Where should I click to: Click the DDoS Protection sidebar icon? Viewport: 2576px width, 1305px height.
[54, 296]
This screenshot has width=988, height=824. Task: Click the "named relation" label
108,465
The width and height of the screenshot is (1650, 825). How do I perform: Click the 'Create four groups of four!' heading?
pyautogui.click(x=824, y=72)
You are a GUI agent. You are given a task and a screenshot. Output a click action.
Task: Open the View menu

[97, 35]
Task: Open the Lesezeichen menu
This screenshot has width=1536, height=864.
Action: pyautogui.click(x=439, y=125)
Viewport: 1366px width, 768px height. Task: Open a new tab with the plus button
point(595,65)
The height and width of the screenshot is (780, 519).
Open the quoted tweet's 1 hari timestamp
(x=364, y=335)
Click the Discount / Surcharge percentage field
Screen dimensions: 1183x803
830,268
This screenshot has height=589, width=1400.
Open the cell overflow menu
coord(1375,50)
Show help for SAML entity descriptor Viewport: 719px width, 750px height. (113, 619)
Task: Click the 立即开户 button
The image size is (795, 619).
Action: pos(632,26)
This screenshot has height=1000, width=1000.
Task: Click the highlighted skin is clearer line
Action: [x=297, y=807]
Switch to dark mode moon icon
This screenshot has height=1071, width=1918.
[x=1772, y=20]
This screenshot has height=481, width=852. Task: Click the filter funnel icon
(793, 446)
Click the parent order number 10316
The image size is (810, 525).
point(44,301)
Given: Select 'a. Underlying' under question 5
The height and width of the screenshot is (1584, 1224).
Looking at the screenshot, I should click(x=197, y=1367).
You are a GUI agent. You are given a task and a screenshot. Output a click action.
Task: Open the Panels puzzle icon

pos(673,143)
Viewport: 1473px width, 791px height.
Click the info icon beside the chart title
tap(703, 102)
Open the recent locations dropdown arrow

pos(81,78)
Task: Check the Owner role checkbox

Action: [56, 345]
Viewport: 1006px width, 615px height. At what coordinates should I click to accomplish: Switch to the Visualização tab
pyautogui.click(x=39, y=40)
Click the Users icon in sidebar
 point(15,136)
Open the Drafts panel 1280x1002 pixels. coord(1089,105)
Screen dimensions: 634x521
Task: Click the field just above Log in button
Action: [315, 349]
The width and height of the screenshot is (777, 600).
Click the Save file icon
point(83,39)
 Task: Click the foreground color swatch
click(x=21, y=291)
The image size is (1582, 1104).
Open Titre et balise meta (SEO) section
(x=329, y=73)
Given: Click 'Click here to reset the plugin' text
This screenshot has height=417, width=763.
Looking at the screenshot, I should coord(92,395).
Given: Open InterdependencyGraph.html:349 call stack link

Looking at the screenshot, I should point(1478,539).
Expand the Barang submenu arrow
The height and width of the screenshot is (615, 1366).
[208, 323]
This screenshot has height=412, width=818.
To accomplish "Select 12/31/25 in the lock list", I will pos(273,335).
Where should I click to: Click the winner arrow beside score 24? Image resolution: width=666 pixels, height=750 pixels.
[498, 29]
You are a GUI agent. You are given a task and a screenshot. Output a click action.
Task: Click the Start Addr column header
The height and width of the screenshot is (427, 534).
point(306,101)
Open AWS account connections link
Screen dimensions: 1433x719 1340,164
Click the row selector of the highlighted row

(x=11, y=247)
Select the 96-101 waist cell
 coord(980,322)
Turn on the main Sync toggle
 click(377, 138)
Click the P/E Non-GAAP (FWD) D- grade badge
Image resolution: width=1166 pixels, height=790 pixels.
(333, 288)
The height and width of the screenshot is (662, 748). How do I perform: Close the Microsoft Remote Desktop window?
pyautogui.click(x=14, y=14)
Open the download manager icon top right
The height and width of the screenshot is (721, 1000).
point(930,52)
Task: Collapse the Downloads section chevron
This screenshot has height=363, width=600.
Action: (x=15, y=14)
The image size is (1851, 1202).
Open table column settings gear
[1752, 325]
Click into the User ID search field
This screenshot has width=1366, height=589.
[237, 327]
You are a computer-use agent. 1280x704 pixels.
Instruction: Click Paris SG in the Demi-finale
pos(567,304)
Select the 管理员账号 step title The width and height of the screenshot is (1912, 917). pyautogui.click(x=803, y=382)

__Description of the task__. Go through the records and copy all of them exactly.

__Reply__.
Where should I click to: Click the DDoS Protection sidebar icon? Viewport: 2576px width, 1305px height.
[54, 296]
This screenshot has width=988, height=824. Task: Click the "named relation" label
108,465
The width and height of the screenshot is (1650, 825). How do I perform: Click the 'Create four groups of four!' heading?
pyautogui.click(x=824, y=72)
You are a GUI agent. You are given a task and a screenshot. Output a click action.
Task: Open the View menu

[97, 35]
Task: Open the Lesezeichen menu
This screenshot has width=1536, height=864.
Action: pyautogui.click(x=439, y=125)
Viewport: 1366px width, 768px height. Task: Open a new tab with the plus button
point(595,65)
The height and width of the screenshot is (780, 519).
Open the quoted tweet's 1 hari timestamp
(x=364, y=335)
Click the Discount / Surcharge percentage field
Screen dimensions: 1183x803
830,268
This screenshot has height=589, width=1400.
Open the cell overflow menu
coord(1375,50)
Show help for SAML entity descriptor Viewport: 719px width, 750px height. (113, 619)
Task: Click the 立即开户 button
The image size is (795, 619).
Action: pos(632,26)
This screenshot has height=1000, width=1000.
Task: Click the highlighted skin is clearer line
Action: [x=297, y=807]
Switch to dark mode moon icon
This screenshot has height=1071, width=1918.
[x=1772, y=20]
This screenshot has height=481, width=852. Task: Click the filter funnel icon
(793, 446)
Click the parent order number 10316
The image size is (810, 525).
point(44,301)
Given: Select 'a. Underlying' under question 5
The height and width of the screenshot is (1584, 1224).
Looking at the screenshot, I should click(x=197, y=1367).
You are a GUI agent. You are given a task and a screenshot. Output a click action.
Task: Open the Panels puzzle icon

pos(673,143)
Viewport: 1473px width, 791px height.
Click the info icon beside the chart title
tap(703, 102)
Open the recent locations dropdown arrow

pos(81,78)
Task: Check the Owner role checkbox

Action: [56, 345]
Viewport: 1006px width, 615px height. At what coordinates should I click to accomplish: Switch to the Visualização tab
pyautogui.click(x=39, y=40)
Click the Users icon in sidebar
 point(15,136)
Open the Drafts panel 1280x1002 pixels. coord(1089,105)
Screen dimensions: 634x521
Task: Click the field just above Log in button
Action: [315, 349]
The width and height of the screenshot is (777, 600).
Click the Save file icon
point(83,39)
 Task: Click the foreground color swatch
click(x=21, y=291)
The image size is (1582, 1104).
Open Titre et balise meta (SEO) section
(x=329, y=73)
Given: Click 'Click here to reset the plugin' text
This screenshot has height=417, width=763.
Looking at the screenshot, I should coord(92,395).
Given: Open InterdependencyGraph.html:349 call stack link

Looking at the screenshot, I should point(1478,539).
Expand the Barang submenu arrow
The height and width of the screenshot is (615, 1366).
[208, 323]
This screenshot has height=412, width=818.
To accomplish "Select 12/31/25 in the lock list", I will pos(273,335).
Where should I click to: Click the winner arrow beside score 24? Image resolution: width=666 pixels, height=750 pixels.
[498, 29]
You are a GUI agent. You are given a task and a screenshot. Output a click action.
Task: Click the Start Addr column header
The height and width of the screenshot is (427, 534).
point(306,101)
Open AWS account connections link
Screen dimensions: 1433x719 1340,164
Click the row selector of the highlighted row

(x=11, y=247)
Select the 96-101 waist cell
 coord(980,322)
Turn on the main Sync toggle
 click(377, 138)
Click the P/E Non-GAAP (FWD) D- grade badge
Image resolution: width=1166 pixels, height=790 pixels.
(333, 288)
The height and width of the screenshot is (662, 748). How do I perform: Close the Microsoft Remote Desktop window?
pyautogui.click(x=14, y=14)
Open the download manager icon top right
The height and width of the screenshot is (721, 1000).
point(930,52)
Task: Collapse the Downloads section chevron
This screenshot has height=363, width=600.
Action: (x=15, y=14)
The image size is (1851, 1202).
Open table column settings gear
[1752, 325]
Click into the User ID search field
This screenshot has width=1366, height=589.
[237, 327]
You are a computer-use agent. 1280x704 pixels.
Instruction: Click Paris SG in the Demi-finale
pos(567,304)
Select the 管理员账号 step title The width and height of the screenshot is (1912, 917). pyautogui.click(x=803, y=382)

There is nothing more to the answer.